Thursday, September 2, 2010

All things must change to something new, to something strange.

I thought, for a moment today, that I was having a mid-life crisis. But I’m a bit of a stickler when it comes to paying attention to using the right word for the right time. And crisis is simply too much for what I’m feeling. It carries a sense of urgency with it, of something that, if not dealt with, will be a problem.

What I’m feeling is more of a certain restlessness. Not because the weathers changing, really. After all this is Saskatchewan – fall actually starts sometime in August most years. I think it has more to do with fall being when the kids go back to school.

We have all spent our early years with our lives running to a particular cycle: the end of summer is the end of the cycle, fall is the start of the new one. Forget January first to December 31st, that’s merely a convenience. Everyone knows that life starts again when you’re back in school. Seeing friends you haven’t seen all summer, finding out who the new kids are, starting new classes, learning new things. And you’re one step closer to becoming an adult. All very new, all very exciting and all very definitely something I’m not doing.

All of which is exacerbated this year by The Boy starting university. Truly new for him, more than the change between elementary school and high school. I’ve done what I can as a parent and now I’m struggling to let him be an adult. He’s still my baby, but I’m working on not holding on so tightly. Which leaves me, of course, more time to wonder about what on earth am I doing.

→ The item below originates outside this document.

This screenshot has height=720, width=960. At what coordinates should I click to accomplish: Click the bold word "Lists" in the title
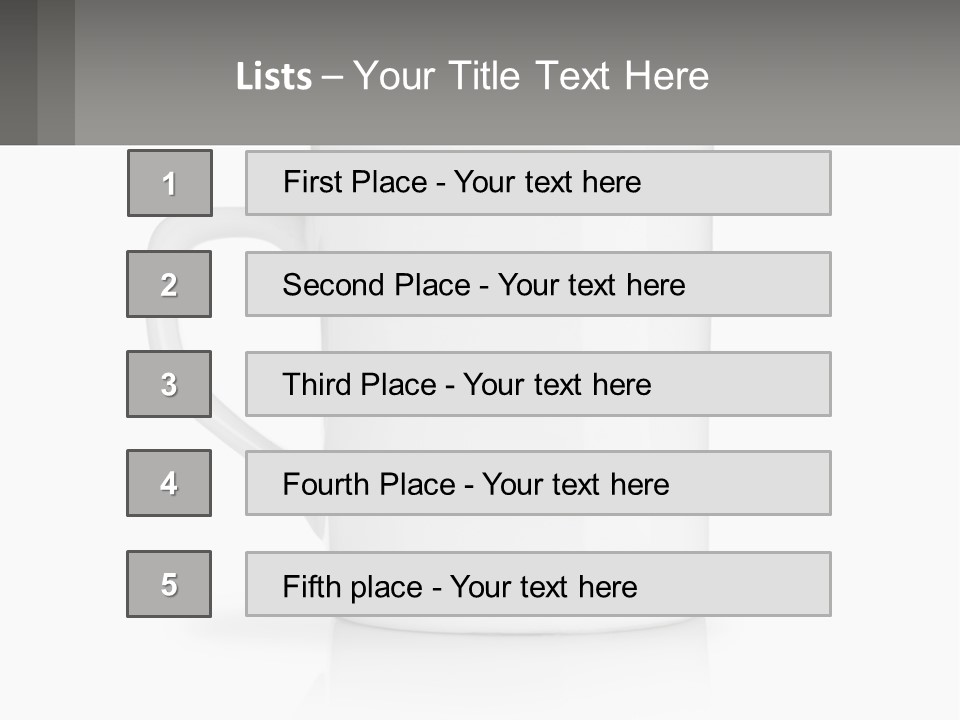tap(273, 77)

So all the change going on around me – without involving me - is making me antsy. I’m not sleeping as well as I used to, and according to the kids my leg twitching is getting way out of hand. I feel like there is something I should be doing. There is, of course, I should be doing house work and yard work and Lord knows what else. But really I mean I feel like I should be doing something important. Something epic, as the young folk say. I just don’t know what that might be. I don’t even know what direction I should be looking. Or which direction I want to be looking! High time I headed to the kitchen. It’s canning season, and not only is working in the kitchen calming it is also, paradoxically, invigorating. Not to mention productive! Now I just need to find someone with concord grapes that they don’t use. Curse the school for ripping out the vines they had planted!

(Title is Longfellow, by the by. In case you were wondering).

1 comment:

  1. If concord grapes are dark and very sweet, I have been eating them off the vine for a couple weeks now. Our green ones have a while to go to be ripe yet and our neighbours red ones are turning even now.

    Hard to believe 10 years went by, Zoe. Hard to believe. Incredible changes. Tell the Boy to enjoy university. It is far better than highschool, much more fun.